§ Source extract
Before Kanovitz became engaged with art, he had wanted to be a jazz musician and performed with Larry Rivers, another artist who loved playing jazz, for many years. And before he adopted realism, he was an Abstract Expressionist.

When he came to New York in the 1950s, Franz Kline hired him as an assistant. Around this time, he was captured in one of the iconic "artists playing softball" pictures that begat the legend of the artists and writers games. The photo, included in the papers, shows Willem de Kooning at bat, Kanovitz catching, and Kline as umpire.

Mr. Proctor shared letters from the musician Morton Feldman and Rivers, some of which Kanovitz received when he lived in Europe and North Africa for a time and traveled with the poet Gregory Corso. Included is a photo with Corso in Nice in the mid-1950s. Kanovitz was also friends with Frank O'Hara, John Ashbery, Kenneth Koch, and other writers of the New York School.

Another photo in the archives shows Rivers playing saxophone and Kanovitz on trombone at the Five Spot in Manhattan in the 1960s. From the same period is a photo of the artist "sitting in his paint-splattered studio, of course, smoking a cigarette and wearing a suit," Mr. Proctor noted. He pointed out some representational paintings in the background. "In '63, it seems he had a bit of an 'a ha' moment and began painting figures and he ran with it." By 1966, Sam Hunter gathered these paintings for a solo show at the Jewish Museum.

Howard Kanovitz with his artwork, part of the papers donated to the Archives of American Art

It is here where his artistic legacy lies in wait for future researchers. According to Ms. Oldenbusch, Kanovitz had the first New York museum of show of "new realism," in which he "confronted photography in varying ways." This was while Abstract Expressionism was still the "art orthodoxy" and he was still successful. "This midcentury break, and the controversy it caused, is clearly documented" in the donated papers and catalogues, "along with a complete set of images," she said.

§ Task statement
Edit the Kanovitz passage from "When he came" to "New York School.", replacing "softball" with "baseball". The items have nothing to do with the Kanovitz passage.

§ Given records
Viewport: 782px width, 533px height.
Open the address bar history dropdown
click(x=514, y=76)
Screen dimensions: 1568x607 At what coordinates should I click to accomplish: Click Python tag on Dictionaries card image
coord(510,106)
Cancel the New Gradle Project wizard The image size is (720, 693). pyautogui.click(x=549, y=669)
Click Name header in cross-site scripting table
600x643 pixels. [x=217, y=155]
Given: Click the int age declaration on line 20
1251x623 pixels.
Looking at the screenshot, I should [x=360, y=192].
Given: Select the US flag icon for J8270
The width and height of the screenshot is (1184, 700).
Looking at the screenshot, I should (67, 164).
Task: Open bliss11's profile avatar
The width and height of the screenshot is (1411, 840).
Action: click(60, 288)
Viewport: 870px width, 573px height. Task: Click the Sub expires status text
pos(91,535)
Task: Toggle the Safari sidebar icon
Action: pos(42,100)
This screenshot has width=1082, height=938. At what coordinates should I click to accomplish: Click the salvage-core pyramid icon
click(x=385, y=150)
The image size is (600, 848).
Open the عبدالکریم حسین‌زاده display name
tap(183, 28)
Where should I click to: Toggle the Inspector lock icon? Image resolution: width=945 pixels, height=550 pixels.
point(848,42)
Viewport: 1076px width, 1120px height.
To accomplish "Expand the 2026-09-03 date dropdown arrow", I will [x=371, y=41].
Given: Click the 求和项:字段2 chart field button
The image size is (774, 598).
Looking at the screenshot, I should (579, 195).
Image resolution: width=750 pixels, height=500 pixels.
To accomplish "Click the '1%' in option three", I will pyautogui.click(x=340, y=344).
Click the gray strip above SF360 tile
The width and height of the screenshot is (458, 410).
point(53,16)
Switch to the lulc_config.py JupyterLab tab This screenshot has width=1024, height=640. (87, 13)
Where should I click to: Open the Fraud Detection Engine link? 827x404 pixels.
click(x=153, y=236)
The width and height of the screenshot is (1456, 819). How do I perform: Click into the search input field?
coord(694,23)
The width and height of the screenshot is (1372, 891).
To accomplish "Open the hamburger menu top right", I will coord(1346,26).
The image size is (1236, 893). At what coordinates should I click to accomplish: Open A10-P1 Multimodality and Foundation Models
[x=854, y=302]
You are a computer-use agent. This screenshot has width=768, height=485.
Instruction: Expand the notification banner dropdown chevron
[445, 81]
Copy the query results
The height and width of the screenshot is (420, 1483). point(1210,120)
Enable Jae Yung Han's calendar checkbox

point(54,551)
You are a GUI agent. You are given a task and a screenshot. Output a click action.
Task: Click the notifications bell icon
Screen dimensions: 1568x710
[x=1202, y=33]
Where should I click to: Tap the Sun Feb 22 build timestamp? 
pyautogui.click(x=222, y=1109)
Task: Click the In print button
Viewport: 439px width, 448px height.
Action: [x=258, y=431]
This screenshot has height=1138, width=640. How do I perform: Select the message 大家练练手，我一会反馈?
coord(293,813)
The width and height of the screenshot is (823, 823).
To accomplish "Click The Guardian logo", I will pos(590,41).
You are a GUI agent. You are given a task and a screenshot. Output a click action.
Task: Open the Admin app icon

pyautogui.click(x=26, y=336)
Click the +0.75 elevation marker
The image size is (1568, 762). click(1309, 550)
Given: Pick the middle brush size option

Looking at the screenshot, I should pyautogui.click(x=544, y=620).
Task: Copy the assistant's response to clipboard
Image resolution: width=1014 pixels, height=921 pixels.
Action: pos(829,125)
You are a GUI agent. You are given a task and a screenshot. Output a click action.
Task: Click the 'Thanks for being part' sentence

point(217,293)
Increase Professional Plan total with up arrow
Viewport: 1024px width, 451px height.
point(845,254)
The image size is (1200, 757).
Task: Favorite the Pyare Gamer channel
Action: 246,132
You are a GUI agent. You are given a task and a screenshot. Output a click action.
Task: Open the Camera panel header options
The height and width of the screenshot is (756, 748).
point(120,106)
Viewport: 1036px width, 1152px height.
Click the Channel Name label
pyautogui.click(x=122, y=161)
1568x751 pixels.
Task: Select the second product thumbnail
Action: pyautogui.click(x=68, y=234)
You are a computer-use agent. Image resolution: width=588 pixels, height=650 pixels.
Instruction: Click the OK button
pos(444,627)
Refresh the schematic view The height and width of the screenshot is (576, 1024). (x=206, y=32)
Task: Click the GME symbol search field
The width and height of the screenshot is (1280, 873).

§ Written answer
When he came to New York in the 1950s, Franz Kline hired him as an assistant. Around this time, he was captured in one of the iconic "artists playing baseball" pictures that begat the legend of the artists and writers games. The photo, included in the papers, shows Willem de Kooning at bat, Kanovitz catching, and Kline as umpire.

Mr. Proctor shared letters from the musician Morton Feldman and Rivers, some of which Kanovitz received when he lived in Europe and North Africa for a time and traveled with the poet Gregory Corso. Included is a photo with Corso in Nice in the mid-1950s. Kanovitz was also friends with Frank O'Hara, John Ashbery, Kenneth Koch, and other writers of the New York School.